Gotham Diary:
Way Out
4 November 2011

In the end, as all the more astute reviewers have pointed out, Blue Nights is about the double-faced problem of outliving one’s friends and relations. You mourn, and you fall apart. Joan Didion captures the awfulness of it pretty well in just one (incomplete) sentence: “Sitting in frigid waiting rooms trying to think of the name and telephone number of the person I want notified in case of an amergency.” So far as remaining family is concerned, she can choose between a brother who lives in California and a nephew who makes movies and is frequently “on location.”

Kathleen is at a funeral, this morning, of a woman who died last weekend of a cerebral hemorrhage. She was in her late seventies, and until the massive stroke felled her, she enjoyed perfect health. She wasn’t taking so much as a single prescription drug. She’d had a very happy summer with her family, and was just now settling into the fall routine. Instead, she came to a swift end. That is one way to die — I can’t help thinking that it’s the best way to die, although it’s immediately shattering to the family. Last spring, the mother of another friend died of a cancer that was quick for cancer but certainly not swift. Was that less shattering? These things can’t be compared. In the Bronx, the mother of a third friend goes on and on, an invalid for decades now, complaining, ailing, still holding onto her spot in this vale of tears.

But I digress. Joan Didion isn’t talking about different ways of dying. She would insist that she knows nothing about dying, and suggest rather that what she is not talking about, in Blue Nights, is different ways of surviving, ways of surviving the different ways in which people die. Her husband died suddenly, like the woman whose funeral Kathleen is attending — although, in the case of John Gregory Dunne, there were plenty of warnings, plenty of cardiac interventions. His death had a conventional, almost admirably masculine quality about it. They knew it was coming, and, when it came, it was fast. The death of Joan Didion’s daughter, Quintana Roo, however, remains completely mysterious. It began with what seemed to a flu, passed quickly into deadly infection, and wound up with — what, brain death? We don’t spend anything like the time that The Year of Magical Thinking devoted to hospital-type situations. Didion had plenty of time to mourn her daughter before her daughter died. Then — this is another mystery; perhaps all these thoughts about adoption had gathered before — she thought about the motherhood that did not die when Quintana Roo died, and that is what Blue Nights is about. It was an odd motherhood in many ways, most of them touched only glancingly in the memoir. The one matter that Didion feels her way into is the unpleasant surprise of having trouble coming up with the name and telephone number of someone to call in case of emergency.

It’s a very sobering read, at least for someone my age. I’m only about fifteen years younger than Joan Didion, and, being a man, I will probably fall apart sooner. Heavens, I’ve been falling apart since my mid-thirties; that’s when the ankylosing spondylitis set in. (My reward for stopping smoking, come to think of it.)  I even enjoyed a stretch of Proustian invalidism while convalescing from a serious (long-neglected) bout of mononucleiosis in college.

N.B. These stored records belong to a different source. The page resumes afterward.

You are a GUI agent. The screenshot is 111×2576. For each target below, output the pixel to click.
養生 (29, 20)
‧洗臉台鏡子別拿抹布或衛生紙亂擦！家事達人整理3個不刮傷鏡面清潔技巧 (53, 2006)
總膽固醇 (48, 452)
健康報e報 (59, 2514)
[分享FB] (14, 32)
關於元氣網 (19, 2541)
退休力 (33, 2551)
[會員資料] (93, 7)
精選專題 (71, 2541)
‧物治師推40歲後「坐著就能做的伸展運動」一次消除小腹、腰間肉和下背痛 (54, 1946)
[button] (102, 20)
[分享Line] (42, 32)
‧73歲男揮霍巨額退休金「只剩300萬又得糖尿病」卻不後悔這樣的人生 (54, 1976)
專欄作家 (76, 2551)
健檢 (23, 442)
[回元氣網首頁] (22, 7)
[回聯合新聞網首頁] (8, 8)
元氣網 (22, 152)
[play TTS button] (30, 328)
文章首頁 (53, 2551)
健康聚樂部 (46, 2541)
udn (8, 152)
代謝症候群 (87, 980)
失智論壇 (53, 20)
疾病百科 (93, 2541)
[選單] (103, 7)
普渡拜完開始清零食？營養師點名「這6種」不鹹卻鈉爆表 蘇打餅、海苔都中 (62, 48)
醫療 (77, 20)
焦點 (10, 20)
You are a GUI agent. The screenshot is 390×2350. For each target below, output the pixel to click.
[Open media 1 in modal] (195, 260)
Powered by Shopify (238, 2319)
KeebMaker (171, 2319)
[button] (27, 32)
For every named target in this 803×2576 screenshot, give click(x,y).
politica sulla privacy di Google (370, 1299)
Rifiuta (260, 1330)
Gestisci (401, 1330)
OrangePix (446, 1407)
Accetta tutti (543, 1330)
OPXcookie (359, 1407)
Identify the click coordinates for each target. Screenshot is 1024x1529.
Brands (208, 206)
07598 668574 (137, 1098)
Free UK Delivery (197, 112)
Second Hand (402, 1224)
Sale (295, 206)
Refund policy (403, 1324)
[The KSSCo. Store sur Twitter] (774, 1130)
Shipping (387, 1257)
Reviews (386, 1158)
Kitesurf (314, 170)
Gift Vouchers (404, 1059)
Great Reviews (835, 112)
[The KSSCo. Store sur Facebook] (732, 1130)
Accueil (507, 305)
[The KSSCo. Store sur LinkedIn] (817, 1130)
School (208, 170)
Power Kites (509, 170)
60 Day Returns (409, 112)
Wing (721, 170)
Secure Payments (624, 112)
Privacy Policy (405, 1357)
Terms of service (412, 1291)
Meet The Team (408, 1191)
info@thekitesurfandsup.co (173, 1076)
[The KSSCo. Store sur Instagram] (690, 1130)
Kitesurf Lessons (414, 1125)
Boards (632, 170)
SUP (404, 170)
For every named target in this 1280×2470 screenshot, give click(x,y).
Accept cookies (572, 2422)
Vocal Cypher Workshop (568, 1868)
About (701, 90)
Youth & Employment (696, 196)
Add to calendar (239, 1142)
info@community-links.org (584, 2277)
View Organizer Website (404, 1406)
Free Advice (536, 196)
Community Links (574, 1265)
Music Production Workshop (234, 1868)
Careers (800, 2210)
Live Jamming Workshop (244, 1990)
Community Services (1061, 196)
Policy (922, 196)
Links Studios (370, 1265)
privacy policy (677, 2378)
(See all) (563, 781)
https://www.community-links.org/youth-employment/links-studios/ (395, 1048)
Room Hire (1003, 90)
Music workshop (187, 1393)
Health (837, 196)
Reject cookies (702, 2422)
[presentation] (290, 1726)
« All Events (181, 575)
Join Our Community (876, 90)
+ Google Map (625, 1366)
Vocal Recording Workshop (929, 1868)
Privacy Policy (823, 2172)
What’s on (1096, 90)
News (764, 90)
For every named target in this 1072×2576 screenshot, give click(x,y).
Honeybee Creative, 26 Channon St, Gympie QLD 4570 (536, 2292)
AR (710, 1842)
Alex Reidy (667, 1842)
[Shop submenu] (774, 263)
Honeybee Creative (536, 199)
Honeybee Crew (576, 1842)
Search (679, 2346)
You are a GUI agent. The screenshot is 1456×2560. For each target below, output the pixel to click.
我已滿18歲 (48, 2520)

In the kitchen, I stow the meat slicer on a high shelf. It is not a lightweight appliance. I have no trouble reaching it down, now. I wonder how long that will be the case; I wonder each time I reach it down. I keep my cellphone in my pocket at all times — except, of course, when it’s charging, and when, as right now, I forget to unplug it in the morning. I shall probably make it into the bedroom alive. But the thought of Joan Didion lying on the floor of her apartment, unable to reach any of the thirteen telephones in her house, has haunted me from the instant I read it. I know what that’s like. (My reward for giving up martinis.) And I hate to think, not of death and dying so much, but of the time when either Kathleen or I will have to find the name and telephone number of someone else to contact in case of emergency.